• Exercise
Shown below is a listing with pictures; reproduce exactly, and only, the lines between the ones containing "Screen dimensions: 1112x657" and "the green Good", inclusive, leaving the pictures out.

[Task material Boundary: Start]

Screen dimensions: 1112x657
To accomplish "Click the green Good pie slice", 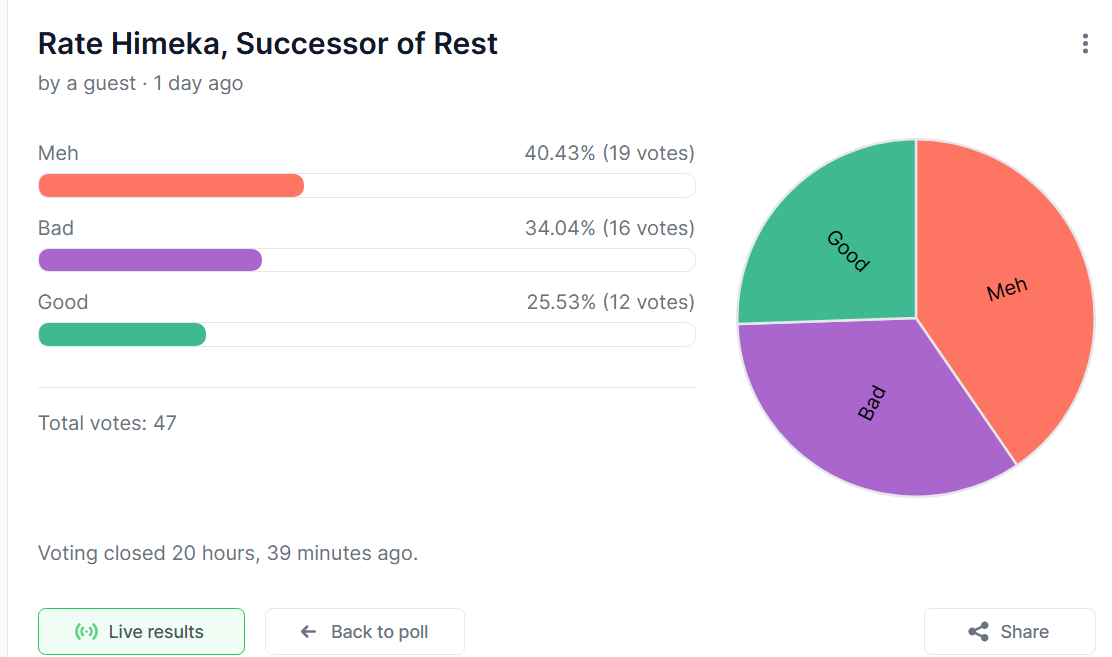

[Task material Boundary: End]
[Task material Boundary: Start]

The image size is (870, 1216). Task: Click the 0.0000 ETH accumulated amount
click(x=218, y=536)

[Task material Boundary: End]
[Task material Boundary: Start]

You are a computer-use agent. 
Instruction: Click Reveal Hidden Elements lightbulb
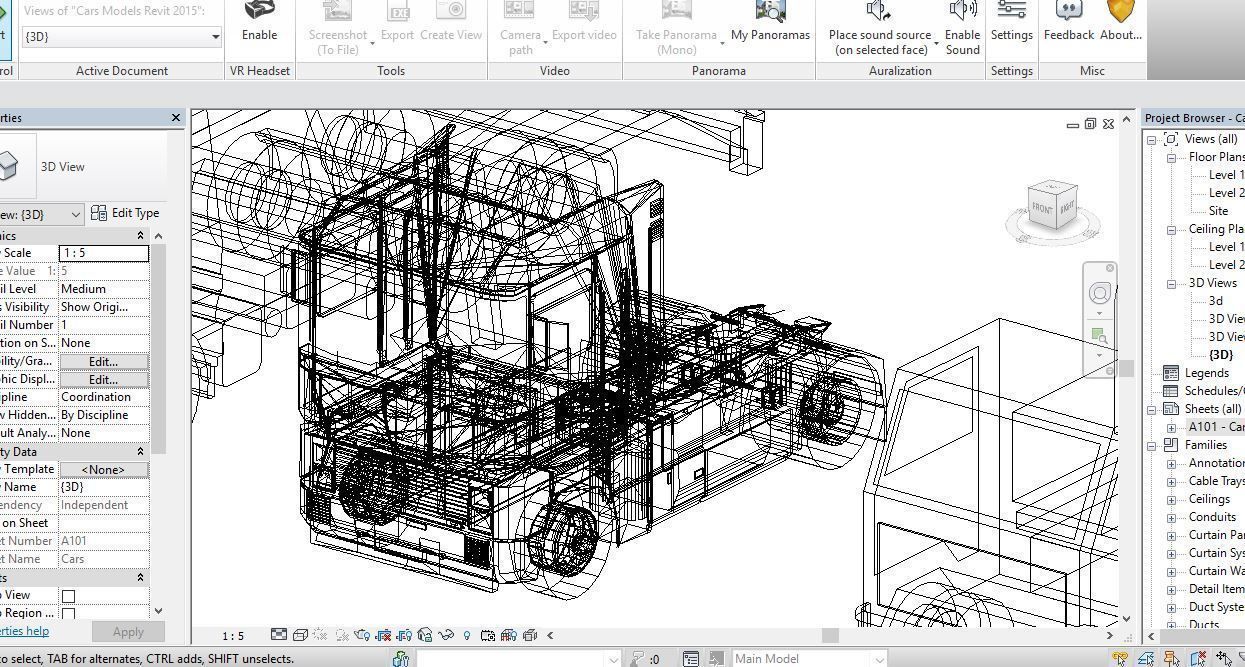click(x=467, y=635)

[Task material Boundary: End]

• Exercise response
Screen dimensions: 1112x657
To accomplish "Click the green Good pie slice", 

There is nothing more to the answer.